Mateo Zefi

Personal information
- Full name: Mateo Zefi
- Date of birth: 13 April 1994 (age 31)
- Place of birth: Shkodër, Albania
- Height: 1.86 m (6 ft 1 in)
- Position: Defensive midfielder

Team information
- Current team: USD Rignanese

Youth career
- 2008–2012: FC Labeat

Senior career*
- Years: Team / Apps / (Gls)
- 2012–2013: Ada Velipojë / 28 / (0)
- 2013: → Juventus IF (loan)
- 2014: Vllaznia / 3 / (0)
- 2014: Laçi / 1 / (0)
- 2015: Ada Velipojë / 8 / (0)
- 2015–2016: Besëlidhja / 11 / (0)
- 2016: Shënkolli / 0 / (0)

═══

## PROBLEMS AND TASKS:
**1)** Translate the line "Place of birth: Shkodër, Albania" from the Mateo Zefi profile into Spanish.
**2)** Please carry the Mateo Zefi profile forward from its last line.

═══

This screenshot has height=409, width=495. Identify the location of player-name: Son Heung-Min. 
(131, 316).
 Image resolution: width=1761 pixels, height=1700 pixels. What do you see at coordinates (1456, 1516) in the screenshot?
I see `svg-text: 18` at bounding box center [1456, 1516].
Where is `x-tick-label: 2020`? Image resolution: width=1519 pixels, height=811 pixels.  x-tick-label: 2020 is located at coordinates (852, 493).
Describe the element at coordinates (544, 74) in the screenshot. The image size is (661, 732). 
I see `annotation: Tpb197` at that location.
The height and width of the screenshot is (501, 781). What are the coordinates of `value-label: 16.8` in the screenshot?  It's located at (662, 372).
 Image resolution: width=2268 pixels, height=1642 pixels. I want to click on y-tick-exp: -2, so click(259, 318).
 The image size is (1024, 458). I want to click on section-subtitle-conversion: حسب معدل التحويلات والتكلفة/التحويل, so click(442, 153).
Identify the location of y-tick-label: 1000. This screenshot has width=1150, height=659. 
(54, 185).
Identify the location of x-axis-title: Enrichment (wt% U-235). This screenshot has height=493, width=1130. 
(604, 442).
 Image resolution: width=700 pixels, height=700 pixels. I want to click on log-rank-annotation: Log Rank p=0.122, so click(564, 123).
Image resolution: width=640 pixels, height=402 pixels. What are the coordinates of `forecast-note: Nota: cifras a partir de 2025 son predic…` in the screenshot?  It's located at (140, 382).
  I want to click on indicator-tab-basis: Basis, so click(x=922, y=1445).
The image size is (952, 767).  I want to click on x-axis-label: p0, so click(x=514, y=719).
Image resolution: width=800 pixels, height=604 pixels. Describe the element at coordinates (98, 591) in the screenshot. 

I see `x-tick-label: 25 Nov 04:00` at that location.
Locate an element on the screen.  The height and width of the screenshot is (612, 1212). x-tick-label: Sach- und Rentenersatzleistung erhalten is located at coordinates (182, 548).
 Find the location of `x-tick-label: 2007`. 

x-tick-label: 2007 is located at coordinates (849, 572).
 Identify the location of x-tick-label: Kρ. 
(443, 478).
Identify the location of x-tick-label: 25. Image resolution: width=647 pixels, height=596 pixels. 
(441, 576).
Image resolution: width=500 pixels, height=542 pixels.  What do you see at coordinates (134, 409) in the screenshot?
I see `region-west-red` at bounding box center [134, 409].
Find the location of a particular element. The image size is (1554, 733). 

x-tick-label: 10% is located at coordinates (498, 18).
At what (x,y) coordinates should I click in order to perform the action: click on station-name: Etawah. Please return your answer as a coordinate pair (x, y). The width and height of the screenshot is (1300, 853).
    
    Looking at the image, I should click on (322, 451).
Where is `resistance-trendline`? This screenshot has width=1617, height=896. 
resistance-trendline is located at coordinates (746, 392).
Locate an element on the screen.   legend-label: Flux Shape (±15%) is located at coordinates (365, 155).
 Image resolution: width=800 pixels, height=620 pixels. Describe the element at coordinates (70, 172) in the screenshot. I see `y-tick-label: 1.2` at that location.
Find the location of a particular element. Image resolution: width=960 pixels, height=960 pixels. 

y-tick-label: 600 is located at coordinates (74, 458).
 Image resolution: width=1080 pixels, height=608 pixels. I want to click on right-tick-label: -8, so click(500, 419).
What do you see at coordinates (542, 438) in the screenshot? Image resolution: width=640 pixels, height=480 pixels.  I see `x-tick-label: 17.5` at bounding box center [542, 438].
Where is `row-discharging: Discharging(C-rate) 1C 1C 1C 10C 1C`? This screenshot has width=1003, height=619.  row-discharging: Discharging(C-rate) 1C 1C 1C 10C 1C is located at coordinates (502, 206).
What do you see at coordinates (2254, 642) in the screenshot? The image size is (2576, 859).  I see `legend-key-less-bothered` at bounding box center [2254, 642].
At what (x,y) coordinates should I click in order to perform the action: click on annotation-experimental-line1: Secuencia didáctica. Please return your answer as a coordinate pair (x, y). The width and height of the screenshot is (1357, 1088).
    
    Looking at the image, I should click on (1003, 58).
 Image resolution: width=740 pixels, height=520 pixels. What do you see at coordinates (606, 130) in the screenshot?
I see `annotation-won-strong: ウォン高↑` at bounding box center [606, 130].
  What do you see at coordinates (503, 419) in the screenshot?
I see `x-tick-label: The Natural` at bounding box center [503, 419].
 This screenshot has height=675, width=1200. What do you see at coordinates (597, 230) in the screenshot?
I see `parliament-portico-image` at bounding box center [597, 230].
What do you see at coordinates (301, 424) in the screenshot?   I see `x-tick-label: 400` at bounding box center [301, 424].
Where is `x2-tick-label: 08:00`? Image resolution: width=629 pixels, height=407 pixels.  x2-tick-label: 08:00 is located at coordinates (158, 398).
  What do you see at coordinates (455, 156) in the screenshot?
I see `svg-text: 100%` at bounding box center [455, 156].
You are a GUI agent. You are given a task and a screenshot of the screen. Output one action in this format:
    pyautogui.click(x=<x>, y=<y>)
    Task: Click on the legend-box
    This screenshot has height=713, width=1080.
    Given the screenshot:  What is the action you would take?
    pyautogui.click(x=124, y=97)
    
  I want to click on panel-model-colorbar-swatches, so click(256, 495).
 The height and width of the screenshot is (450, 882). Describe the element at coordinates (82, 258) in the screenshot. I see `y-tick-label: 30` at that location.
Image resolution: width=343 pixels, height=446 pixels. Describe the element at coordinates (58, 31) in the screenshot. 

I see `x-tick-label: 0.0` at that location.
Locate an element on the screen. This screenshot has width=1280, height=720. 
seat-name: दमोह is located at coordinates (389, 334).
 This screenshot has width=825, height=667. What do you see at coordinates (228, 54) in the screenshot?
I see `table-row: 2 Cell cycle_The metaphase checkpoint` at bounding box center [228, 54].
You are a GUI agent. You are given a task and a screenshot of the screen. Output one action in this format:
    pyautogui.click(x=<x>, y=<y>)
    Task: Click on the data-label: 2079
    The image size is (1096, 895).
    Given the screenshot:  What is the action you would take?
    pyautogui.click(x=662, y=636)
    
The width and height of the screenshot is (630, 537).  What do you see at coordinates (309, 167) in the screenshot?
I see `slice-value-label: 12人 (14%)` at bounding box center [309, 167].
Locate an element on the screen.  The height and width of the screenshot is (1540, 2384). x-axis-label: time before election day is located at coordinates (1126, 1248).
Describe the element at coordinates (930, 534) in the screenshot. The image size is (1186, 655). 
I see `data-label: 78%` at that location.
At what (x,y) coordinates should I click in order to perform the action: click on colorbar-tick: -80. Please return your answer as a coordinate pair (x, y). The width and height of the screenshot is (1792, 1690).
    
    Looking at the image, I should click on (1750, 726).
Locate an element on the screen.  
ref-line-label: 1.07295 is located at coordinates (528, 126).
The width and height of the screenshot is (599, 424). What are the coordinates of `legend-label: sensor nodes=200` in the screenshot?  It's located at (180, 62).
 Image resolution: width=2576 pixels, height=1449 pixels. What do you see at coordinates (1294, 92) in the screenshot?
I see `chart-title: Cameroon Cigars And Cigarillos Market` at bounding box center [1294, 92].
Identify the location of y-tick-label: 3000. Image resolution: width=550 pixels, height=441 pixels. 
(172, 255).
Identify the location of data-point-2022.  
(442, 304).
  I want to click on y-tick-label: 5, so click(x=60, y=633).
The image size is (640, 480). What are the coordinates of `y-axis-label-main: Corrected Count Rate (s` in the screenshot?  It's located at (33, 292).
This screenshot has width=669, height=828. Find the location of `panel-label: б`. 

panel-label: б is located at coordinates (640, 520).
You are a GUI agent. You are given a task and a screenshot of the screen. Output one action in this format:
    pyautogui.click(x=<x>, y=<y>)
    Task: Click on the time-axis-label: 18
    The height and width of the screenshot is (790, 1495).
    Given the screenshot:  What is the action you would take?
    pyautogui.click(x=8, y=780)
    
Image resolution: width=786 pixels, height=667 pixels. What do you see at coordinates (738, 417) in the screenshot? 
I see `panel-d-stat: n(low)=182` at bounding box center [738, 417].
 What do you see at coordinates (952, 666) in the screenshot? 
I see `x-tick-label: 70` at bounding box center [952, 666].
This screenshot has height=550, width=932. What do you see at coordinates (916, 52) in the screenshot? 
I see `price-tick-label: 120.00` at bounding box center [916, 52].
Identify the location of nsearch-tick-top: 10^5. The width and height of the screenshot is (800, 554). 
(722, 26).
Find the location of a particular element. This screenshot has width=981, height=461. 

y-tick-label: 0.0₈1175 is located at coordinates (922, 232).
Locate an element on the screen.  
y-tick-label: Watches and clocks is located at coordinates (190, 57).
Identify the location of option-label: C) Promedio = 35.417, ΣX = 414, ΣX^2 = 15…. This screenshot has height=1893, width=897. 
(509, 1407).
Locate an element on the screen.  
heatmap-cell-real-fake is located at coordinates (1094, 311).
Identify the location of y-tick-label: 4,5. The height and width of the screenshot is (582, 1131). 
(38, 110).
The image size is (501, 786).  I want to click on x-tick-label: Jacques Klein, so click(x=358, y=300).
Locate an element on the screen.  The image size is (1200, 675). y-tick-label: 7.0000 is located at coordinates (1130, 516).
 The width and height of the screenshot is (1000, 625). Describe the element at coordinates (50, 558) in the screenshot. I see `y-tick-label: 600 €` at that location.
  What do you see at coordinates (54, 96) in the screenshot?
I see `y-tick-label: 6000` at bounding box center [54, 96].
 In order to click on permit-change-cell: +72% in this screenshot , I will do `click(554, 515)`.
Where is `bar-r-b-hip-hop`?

═══

## TASK RESULTS:
**1)** Lugar de nacimiento: Shkodër, Albania

**2)**
- 2018–2019: US Tonara
- 2019–: Rignanese Calcio

= Mateo Zefi =

Albanian footballer

Mateo Zefi (born 13 April 1994 in Shkodër) is an Albanian football player, who currently plays for Italian lower league side USD Rignanese.

==Club career==
On 19 July 2019, he then joined Italian club, Rignanese Calcio, after one season at another Italian club, US Tonara ASD.